Tribes: We Need You to Lead Us
This is a fantastic look at leadership in the 21st century.
"How was your day? If your answer is 'fine," then I don't think you were leading" (P. 133).
One criticism is that it's a little bit too repetitive, it could have been even shorter with a few less name-drops and anecdotes.
One unusual insight is that Godin may hit the nail on the head for why we see an increasingly polarized culture. Godin remarks that your tribe should be exclusive. If someone else wants something slightly different, you shouldn't compromise. Let them go start their own tribe; keep yours exclusive. By not compromising you'll have fewer, but more hard-core and committed followers. Don't care about numbers, focus instead on "fans." Sound a little bit like the Republican Party (and various other organizations happy to be made up of an increasingly small but "pure" group) lately to anyone?
Godin is exhorting the reader to step out and lead, motivated by a particular idea (or set of ideas) that people can understand and get behind.
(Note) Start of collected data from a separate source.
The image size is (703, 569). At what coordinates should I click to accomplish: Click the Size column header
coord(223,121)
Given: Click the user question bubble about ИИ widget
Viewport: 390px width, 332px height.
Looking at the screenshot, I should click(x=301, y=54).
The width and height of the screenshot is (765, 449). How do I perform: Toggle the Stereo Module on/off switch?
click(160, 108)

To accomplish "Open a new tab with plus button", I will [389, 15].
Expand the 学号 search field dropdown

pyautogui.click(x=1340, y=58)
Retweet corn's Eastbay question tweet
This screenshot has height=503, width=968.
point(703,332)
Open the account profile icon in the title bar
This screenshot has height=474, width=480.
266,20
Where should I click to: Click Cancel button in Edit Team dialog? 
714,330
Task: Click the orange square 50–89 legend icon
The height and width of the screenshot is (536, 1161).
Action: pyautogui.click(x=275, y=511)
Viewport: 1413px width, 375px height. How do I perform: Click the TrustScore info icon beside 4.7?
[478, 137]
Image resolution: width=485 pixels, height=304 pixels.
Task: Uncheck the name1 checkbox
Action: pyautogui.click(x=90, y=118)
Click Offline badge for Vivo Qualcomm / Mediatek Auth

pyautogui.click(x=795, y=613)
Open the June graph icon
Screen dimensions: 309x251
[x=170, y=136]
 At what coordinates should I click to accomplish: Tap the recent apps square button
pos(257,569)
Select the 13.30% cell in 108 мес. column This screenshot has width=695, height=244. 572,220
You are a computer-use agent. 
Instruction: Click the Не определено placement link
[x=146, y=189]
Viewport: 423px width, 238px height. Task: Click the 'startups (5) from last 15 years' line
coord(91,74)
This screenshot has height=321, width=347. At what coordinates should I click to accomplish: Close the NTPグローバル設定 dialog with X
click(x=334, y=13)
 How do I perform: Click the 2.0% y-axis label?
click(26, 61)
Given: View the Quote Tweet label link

To set forth on a Jerry Maguire-like manifesto that people can rally behind, assuring the reader that there are plenty thinking the same things you are that are just waiting for someone else to step out and lead. "Leadership...is about creating change that you believe in" (47).
It's easier than ever to form a tribe and bind them together. "Local" is relative. Examples are given from Facebook and Twitter, it's easier than ever for your tribe to communicate with one another and to work together to promote the tribe and attract more interested followers. People are also increasingly looking for "the thrill of the new," which is also essential to understanding leadership today (p.16). Gone are the days when stability and consistency were the way to go.
Factories focusing on routine, rote activity, and standard practices used to provide life-long careers, but no longer. "What you won't find in a factory is a motivated tribe making a difference. And what you won't find waiting outside the factory is a tribe of customers, excited about what's to come" (p. 112).
Now, people (like Godin) start little companies fully expecting them to fail, or expecting them to have a brief period of glorious success before the world/market/technology changes and it's time to move on. Godin encourages fearlessness, writing that most people actually fear criticism rather than failure. Failure and being wrong aren't fatal, they're helpful. "The only thing that makes people and organizations great is their willingness to be not great along the way" (p. 286).
Marketing has also never been easier or cheaper; it's easy to spread your idea and your tribe's story. Don't try to market to your rivals or enemies, focus instead on those who are likely to come over to your side. Focus your efforts on those who are already in your tribe, making others eager to join the tribe themselves. (Sound a little like Jesus in John 17:20-23?)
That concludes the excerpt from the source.